Check the output of timedatactl

timedatactl: command not found

You have a typo. It should be:

timedatectl
timedatectl
[joe@joe-Manjaro ~]$ timedatectl
               Local time: Δευ 2023-03-27 15:26:20 EEST
           Universal time: Δευ 2023-03-27 12:26:20 UTC
                 RTC time: Δευ 2023-03-27 12:26:20
                Time zone: Europe/Athens (EEST, +0300)
System clock synchronized: yes
              NTP service: active
          RTC in local TZ: no

Did you run this command line before the output of timedatectl ?

sudo timedatectl set-local-rtc 0
sudo hwclock --systohc --utc
sudo systemctl enable --now systemd-timesyncd

these three commands did it for me after time/date was set to wrong values last time. i can confirm that the previous (not the last) update caused the bug with a wrong tome-setting.

They help correct the time in your OS, but not the hardware clock in BIOS without automatic time sync

For this reason I created the systemd service unit to sync/correct the hardware clock every boot.

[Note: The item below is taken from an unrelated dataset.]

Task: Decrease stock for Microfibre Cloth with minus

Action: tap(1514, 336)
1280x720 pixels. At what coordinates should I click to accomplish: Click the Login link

I follow your advice /etc/systemd/system/hwclock-sync.service
but the reply of
sudo systemctl enable --now hwclock-sync.service

Failed to enable unit: Unit file hwclock-sync.service does not exist.
Also the date on bios is correct but the time is wrong.
I change time and the output of

[joe@joe-Manjaro ~]$ timedatectl
               Local time: Δευ 2023-03-27 17:34:06 EEST
           Universal time: Δευ 2023-03-27 14:34:06 UTC
                 RTC time: Δευ 2023-03-27 14:34:06
                Time zone: Europe/Athens (EEST, +0300)
System clock synchronized: yes
              NTP service: active
          RTC in local TZ: no

please try this

sudo timedatectl set-local-rtc 0
sudo hwclock --systohc --utc
sudo systemctl enable --now systemd-timesyncd

If you newly created that file, you must first tell systemd about it:

sudo systemctl daemon-reload

Edit:

Then you can enable and start it:

sudo systemctl enable --now hwclock-sync.service
[joe@joe-Manjaro ~]$ sudo systemctl daemon-reload
[joe@joe-Manjaro ~]$ timedatectl
               Local time: Δευ 2023-03-27 17:35:38 EEST
           Universal time: Δευ 2023-03-27 14:35:38 UTC
                 RTC time: Δευ 2023-03-27 14:35:38
                Time zone: Europe/Athens (EEST, +0300)
System clock synchronized: yes
              NTP service: active
          RTC in local TZ: no

I did but nothing change.

[joe@joe-Manjaro ~]$ sudo systemctl enable --now hwclock-sync.service
Failed to enable unit: Unit file hwclock-sync.service does not exist.